(Collected data entries):
.....

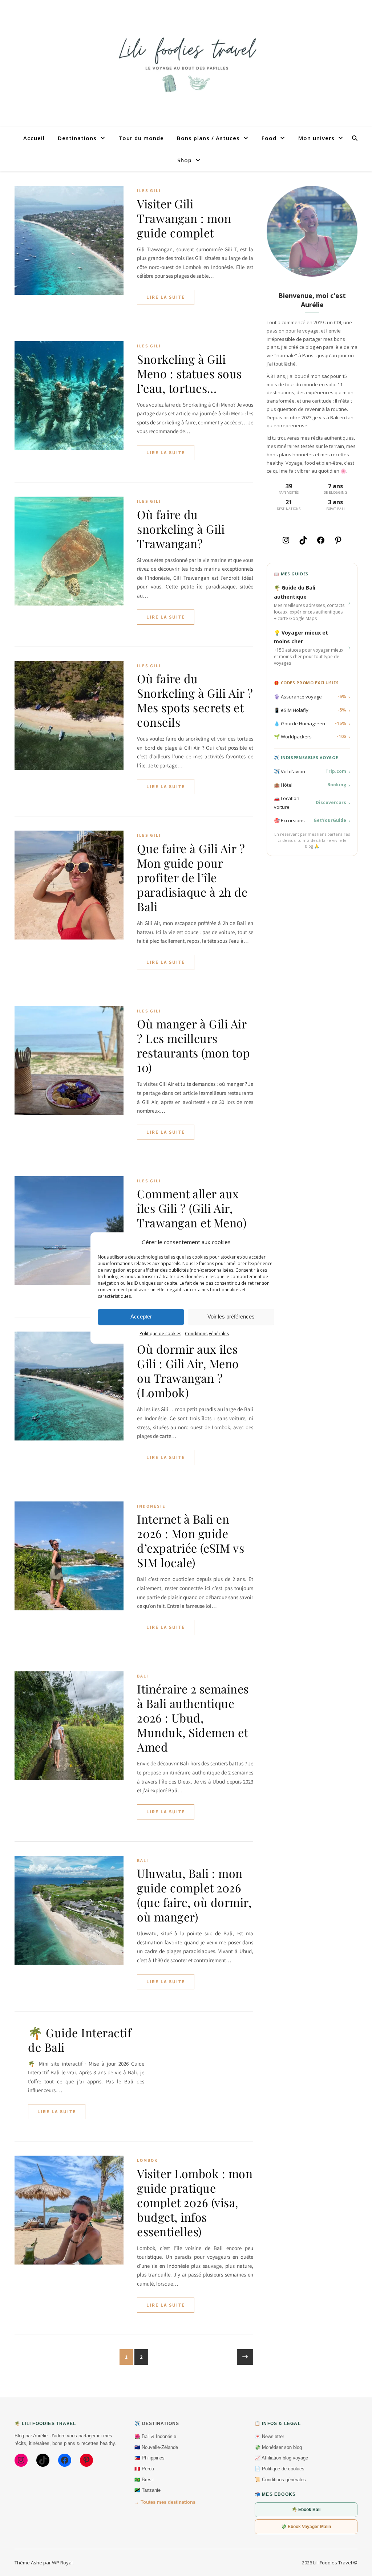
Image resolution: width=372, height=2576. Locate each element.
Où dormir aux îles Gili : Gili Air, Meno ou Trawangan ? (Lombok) (188, 1370)
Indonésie (151, 1506)
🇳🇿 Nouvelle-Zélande (156, 2447)
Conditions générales (207, 1333)
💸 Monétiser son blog (278, 2447)
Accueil (34, 138)
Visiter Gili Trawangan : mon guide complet (184, 218)
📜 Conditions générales (280, 2479)
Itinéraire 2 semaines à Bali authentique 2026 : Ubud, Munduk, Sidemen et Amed (193, 1717)
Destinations (77, 138)
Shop (184, 160)
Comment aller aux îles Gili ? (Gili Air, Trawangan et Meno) (191, 1208)
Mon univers (316, 138)
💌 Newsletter (269, 2436)
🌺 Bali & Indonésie (155, 2436)
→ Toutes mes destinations (164, 2502)
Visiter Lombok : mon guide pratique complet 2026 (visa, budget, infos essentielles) (194, 2202)
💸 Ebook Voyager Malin (306, 2526)
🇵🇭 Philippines (149, 2458)
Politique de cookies (160, 1333)
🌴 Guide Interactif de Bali (80, 2040)
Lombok (147, 2160)
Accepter (141, 1317)
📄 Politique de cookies (279, 2468)
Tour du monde (141, 138)
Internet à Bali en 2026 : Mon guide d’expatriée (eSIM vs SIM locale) (190, 1540)
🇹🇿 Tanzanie (147, 2490)
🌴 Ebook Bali (306, 2509)
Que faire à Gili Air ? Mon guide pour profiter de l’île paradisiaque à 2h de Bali (192, 877)
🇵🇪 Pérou (144, 2468)
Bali (143, 1676)
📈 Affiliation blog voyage (281, 2458)
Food (269, 138)
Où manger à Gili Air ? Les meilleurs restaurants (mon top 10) (193, 1045)
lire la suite (165, 297)
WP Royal (62, 2562)
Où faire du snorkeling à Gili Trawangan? (181, 528)
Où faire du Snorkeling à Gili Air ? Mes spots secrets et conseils (195, 700)
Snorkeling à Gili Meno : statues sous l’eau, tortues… (189, 373)
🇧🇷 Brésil (144, 2479)
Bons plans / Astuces (208, 138)
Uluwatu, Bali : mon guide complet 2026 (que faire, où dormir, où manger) (194, 1894)
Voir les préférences (231, 1317)
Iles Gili (149, 190)
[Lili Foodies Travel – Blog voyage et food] (186, 63)
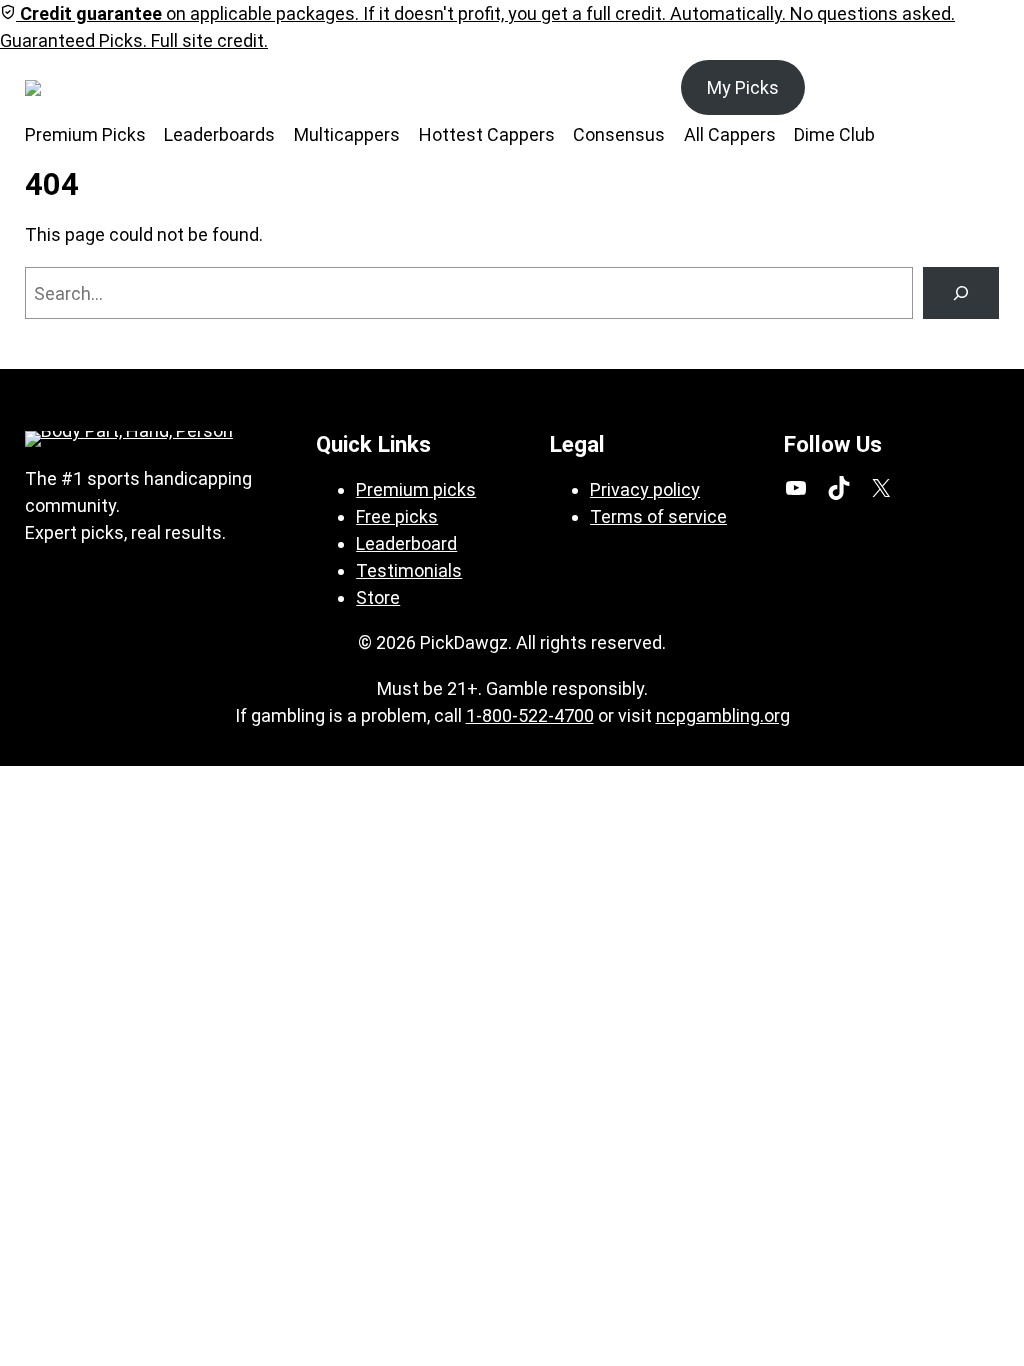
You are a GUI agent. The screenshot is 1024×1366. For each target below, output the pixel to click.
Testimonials (409, 570)
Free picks (397, 516)
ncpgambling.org (723, 715)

.....

(Task item): When you transcribe these entries, keep every word exact and drop the pictures.

(Answer to this task):
Image resolution: width=372, height=2576. Locate each element.
Où dormir aux îles Gili : Gili Air, Meno ou Trawangan ? (Lombok) (188, 1370)
Indonésie (151, 1506)
🇳🇿 Nouvelle-Zélande (156, 2447)
Conditions générales (207, 1333)
💸 Monétiser son blog (278, 2447)
Accueil (34, 138)
Visiter Gili Trawangan : mon guide complet (184, 218)
📜 Conditions générales (280, 2479)
Itinéraire 2 semaines à Bali authentique 2026 : Ubud, Munduk, Sidemen et Amed (193, 1717)
Destinations (77, 138)
Shop (184, 160)
Comment aller aux îles Gili ? (Gili Air, Trawangan et Meno) (191, 1208)
Mon univers (316, 138)
💌 Newsletter (269, 2436)
🌺 Bali & Indonésie (155, 2436)
→ Toutes mes destinations (164, 2502)
Visiter Lombok : mon guide pratique complet 2026 (visa, budget, infos essentielles) (194, 2202)
💸 Ebook Voyager Malin (306, 2526)
🇵🇭 Philippines (149, 2458)
Politique de cookies (160, 1333)
🌴 Guide Interactif de Bali (80, 2040)
Lombok (147, 2160)
Accepter (141, 1317)
📄 Politique de cookies (279, 2468)
Tour du monde (141, 138)
Internet à Bali en 2026 : Mon guide d’expatriée (eSIM vs SIM locale) (190, 1540)
🇹🇿 Tanzanie (147, 2490)
🌴 Ebook Bali (306, 2509)
Que faire à Gili Air ? Mon guide pour profiter de l’île paradisiaque à 2h de Bali (192, 877)
🇵🇪 Pérou (144, 2468)
Bali (143, 1676)
📈 Affiliation blog voyage (281, 2458)
Food (269, 138)
Où manger à Gili Air ? Les meilleurs restaurants (mon top 10) (193, 1045)
lire la suite (165, 297)
WP Royal (62, 2562)
Où faire du snorkeling à Gili Trawangan? (181, 528)
Où faire du Snorkeling à Gili Air ? Mes spots secrets et conseils (195, 700)
Snorkeling à Gili Meno : statues sous l’eau, tortues… (189, 373)
🇧🇷 Brésil (144, 2479)
Bons plans / Astuces (208, 138)
Uluwatu, Bali : mon guide complet 2026 (que faire, où dormir, où manger) (194, 1894)
Voir les préférences (231, 1317)
Iles Gili (149, 190)
[Lili Foodies Travel – Blog voyage et food] (186, 63)
You are a GUI agent. The screenshot is 1024×1366. For each target below, output the pixel to click.
Testimonials (409, 570)
Free picks (397, 516)
ncpgambling.org (723, 715)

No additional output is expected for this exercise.